Stored data:

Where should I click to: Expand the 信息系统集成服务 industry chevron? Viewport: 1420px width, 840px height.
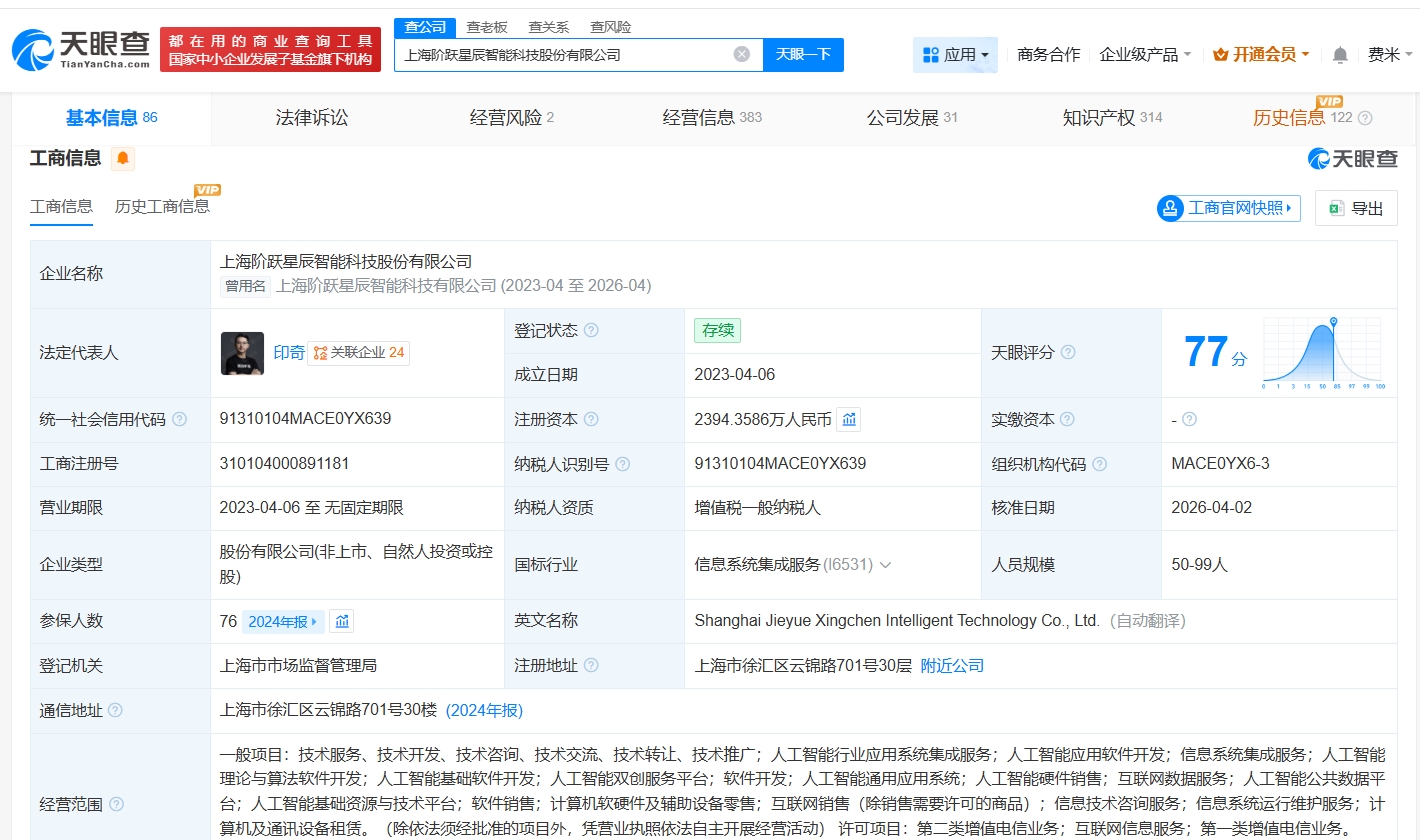[x=885, y=565]
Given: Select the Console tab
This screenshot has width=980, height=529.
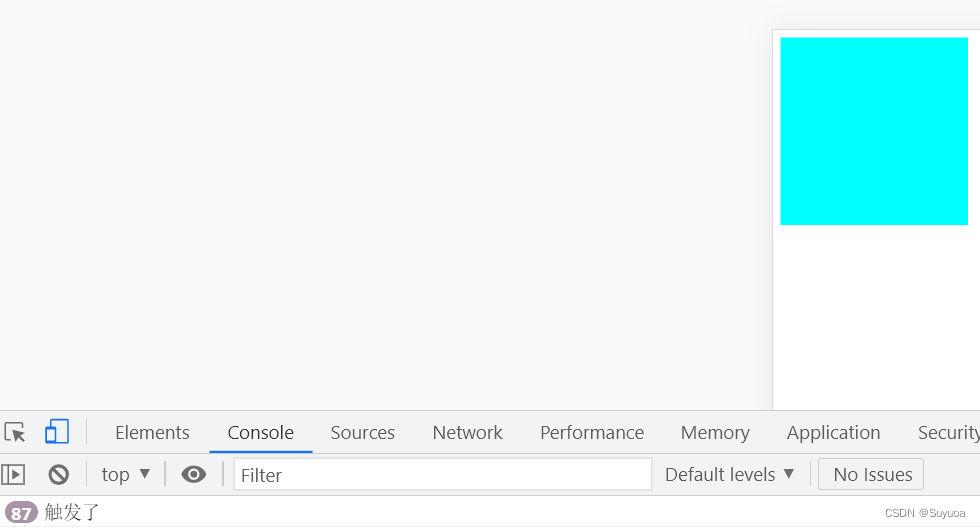Looking at the screenshot, I should 260,433.
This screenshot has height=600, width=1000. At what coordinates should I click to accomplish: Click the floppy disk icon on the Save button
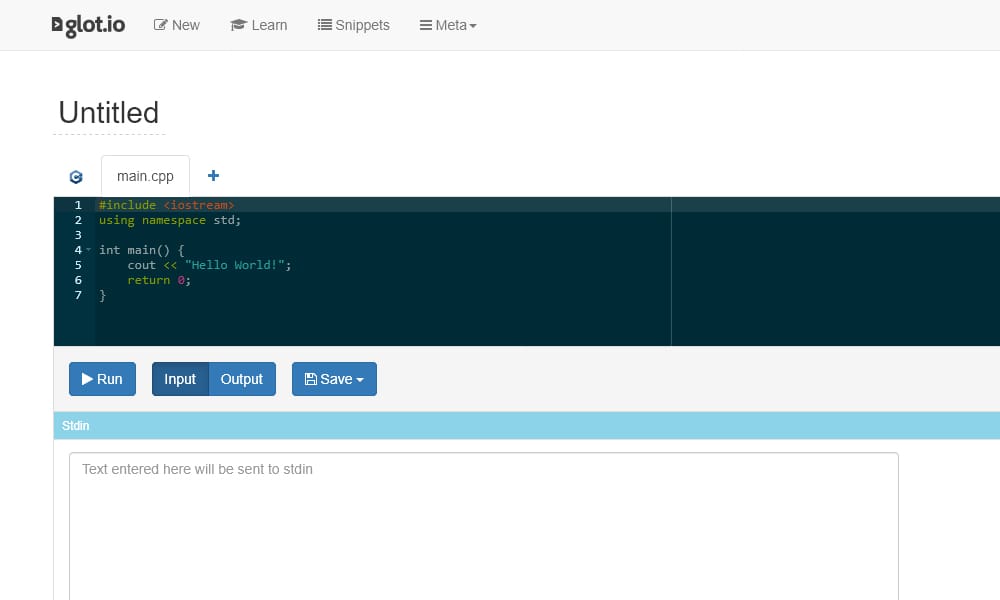coord(310,379)
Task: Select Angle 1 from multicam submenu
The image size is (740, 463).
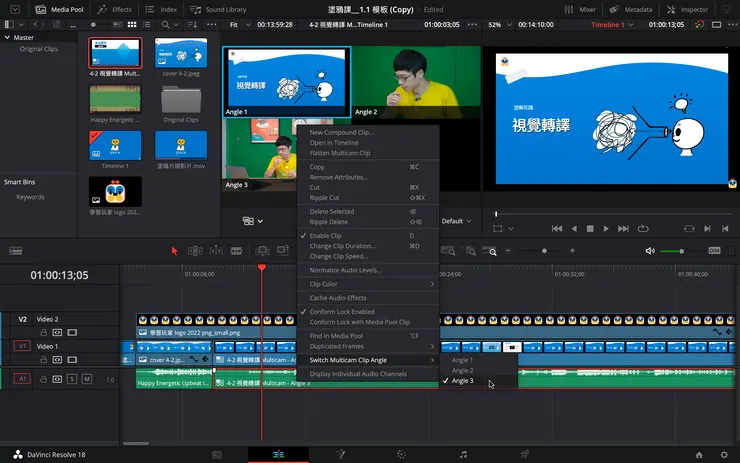Action: pyautogui.click(x=463, y=360)
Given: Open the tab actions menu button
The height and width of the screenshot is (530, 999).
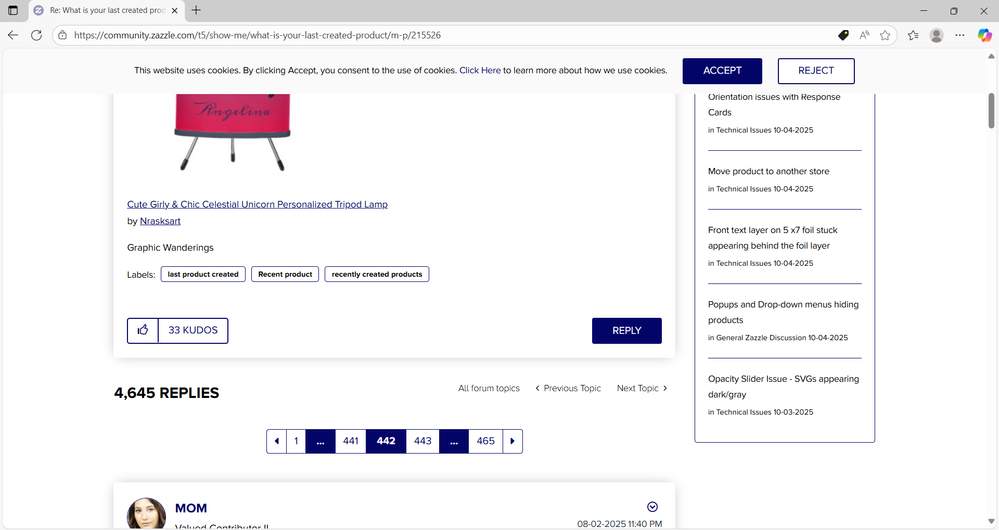Looking at the screenshot, I should pyautogui.click(x=13, y=10).
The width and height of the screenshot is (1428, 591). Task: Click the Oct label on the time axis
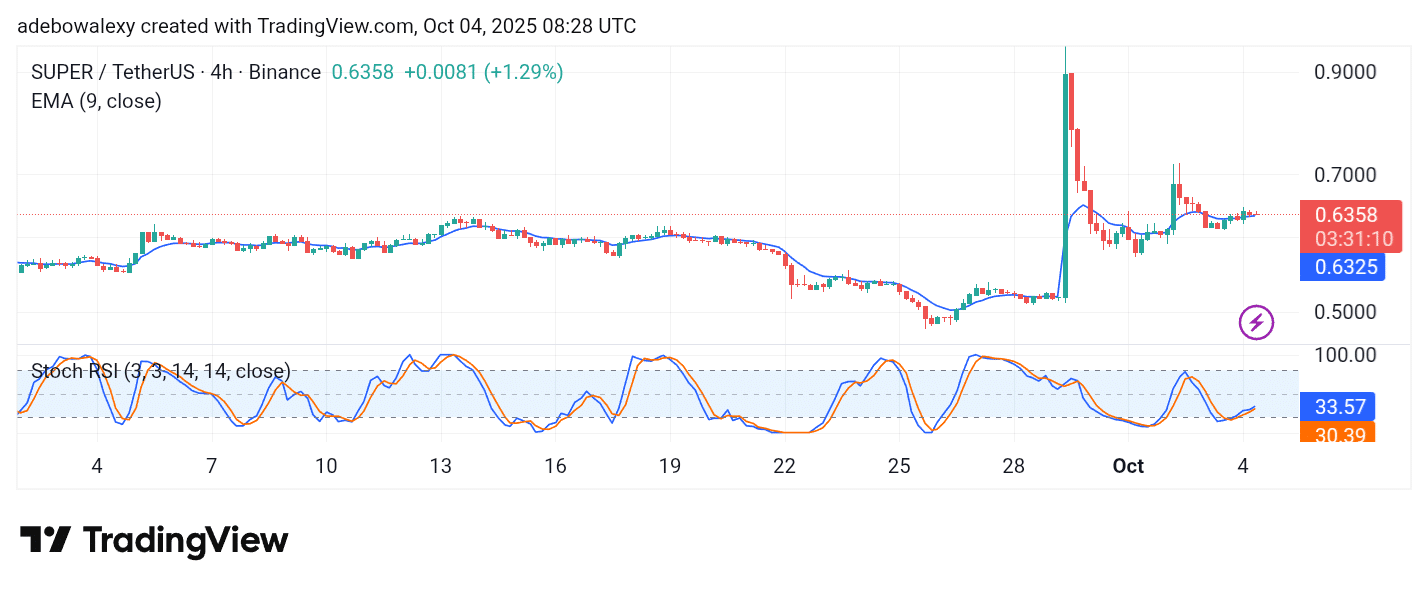click(x=1129, y=467)
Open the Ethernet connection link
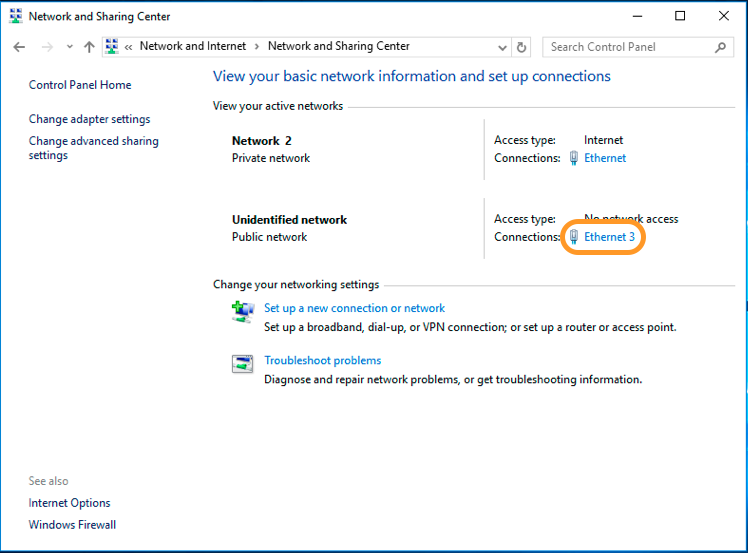The height and width of the screenshot is (553, 748). tap(605, 158)
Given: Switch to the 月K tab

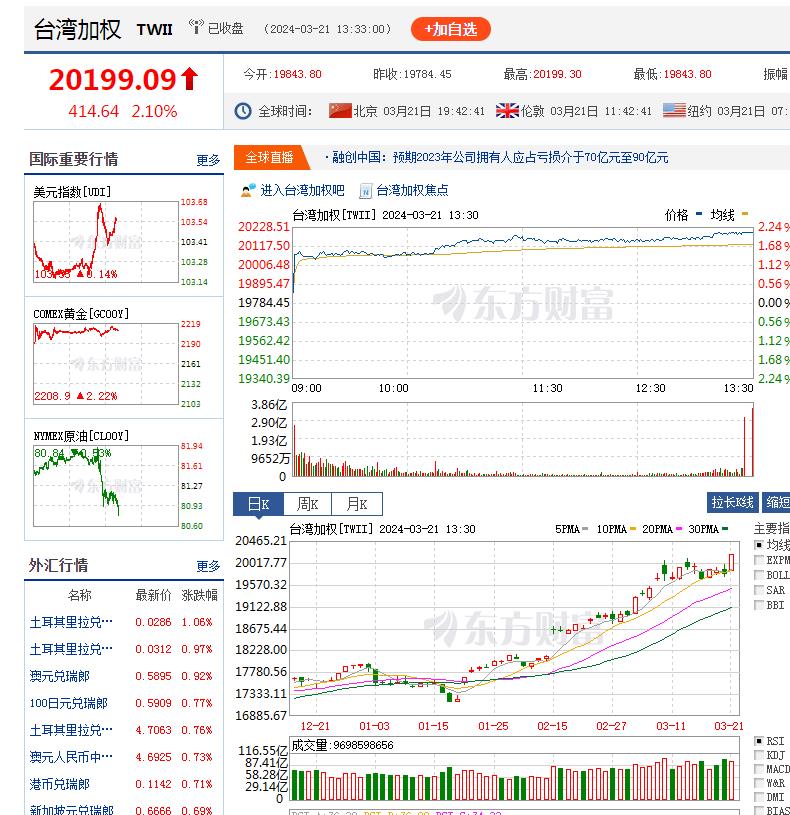Looking at the screenshot, I should point(357,504).
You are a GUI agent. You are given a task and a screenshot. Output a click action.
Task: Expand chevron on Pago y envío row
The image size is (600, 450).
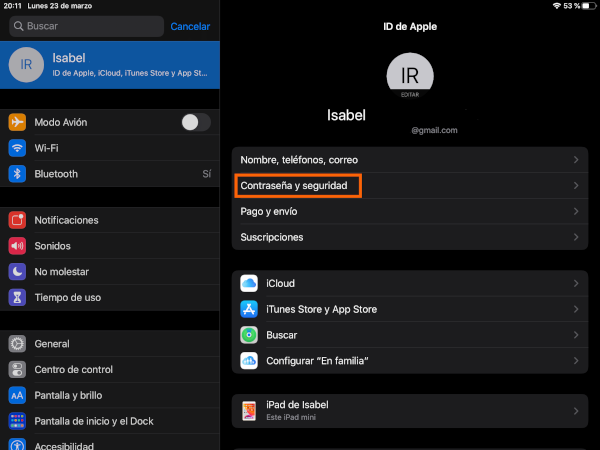pos(575,212)
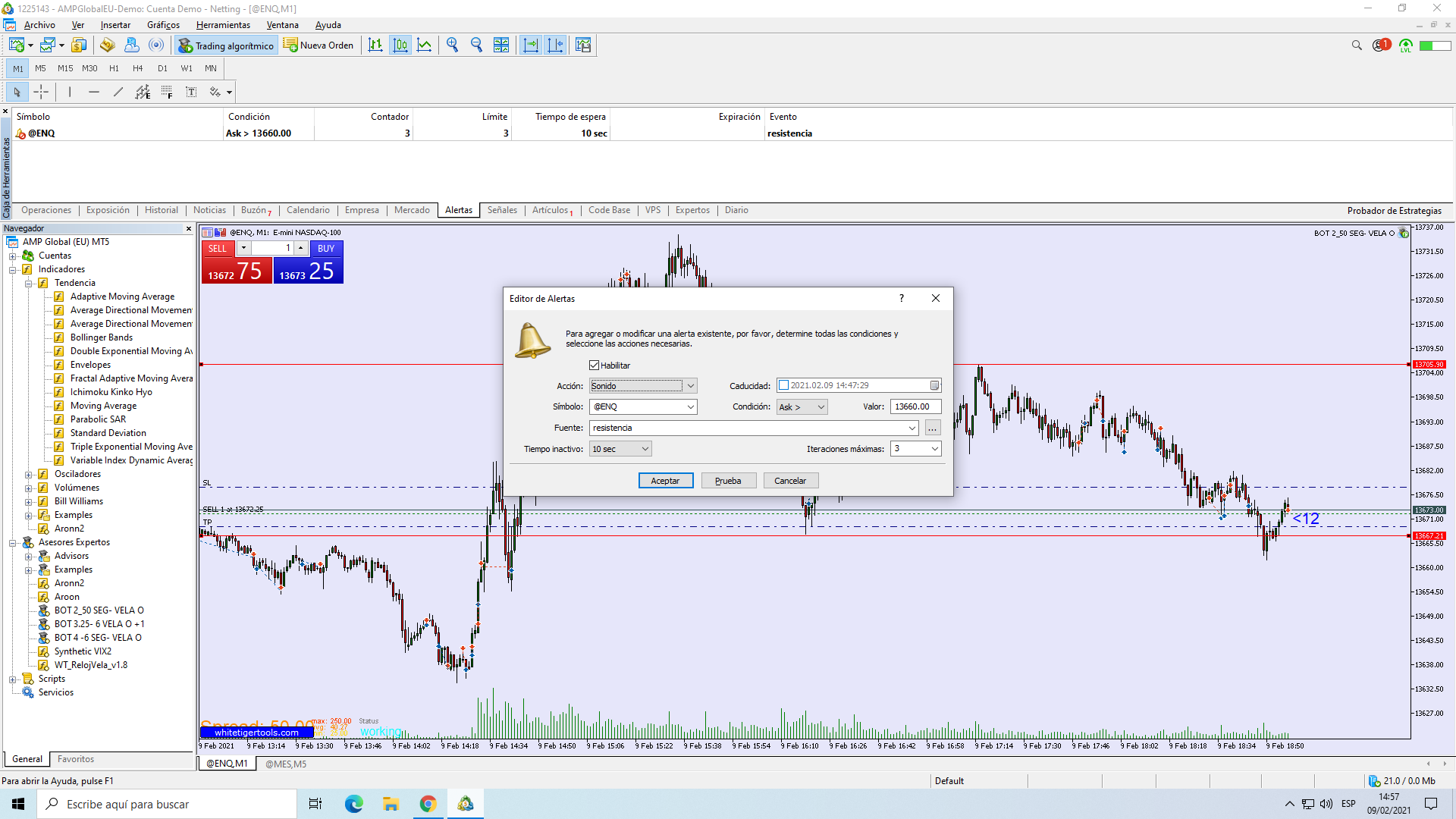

Task: Could you set down every entry above exactly as it stands, with no images?

Solution:
Where should I click to: Expand the 信息系统集成服务 industry chevron? Viewport: 1420px width, 840px height.
[x=885, y=565]
Given: Select the Console tab
This screenshot has width=980, height=529.
Looking at the screenshot, I should 260,433.
This screenshot has height=600, width=1000. At what coordinates should I click to accomplish: Click the floppy disk icon on the Save button
coord(310,379)
Task: Select Angle 1 from multicam submenu
The image size is (740, 463).
Action: pyautogui.click(x=463, y=360)
Given: Open the tab actions menu button
The height and width of the screenshot is (530, 999).
Looking at the screenshot, I should pyautogui.click(x=13, y=10).
The width and height of the screenshot is (1428, 591). Task: Click the Oct label on the time axis
click(x=1129, y=467)
Open the Ethernet connection link
The height and width of the screenshot is (553, 748). tap(605, 158)
Given: Switch to the 月K tab

Looking at the screenshot, I should point(357,504).
You are a GUI agent. You are given a task and a screenshot. Output a click action.
Task: Expand chevron on Pago y envío row
The image size is (600, 450).
pos(575,212)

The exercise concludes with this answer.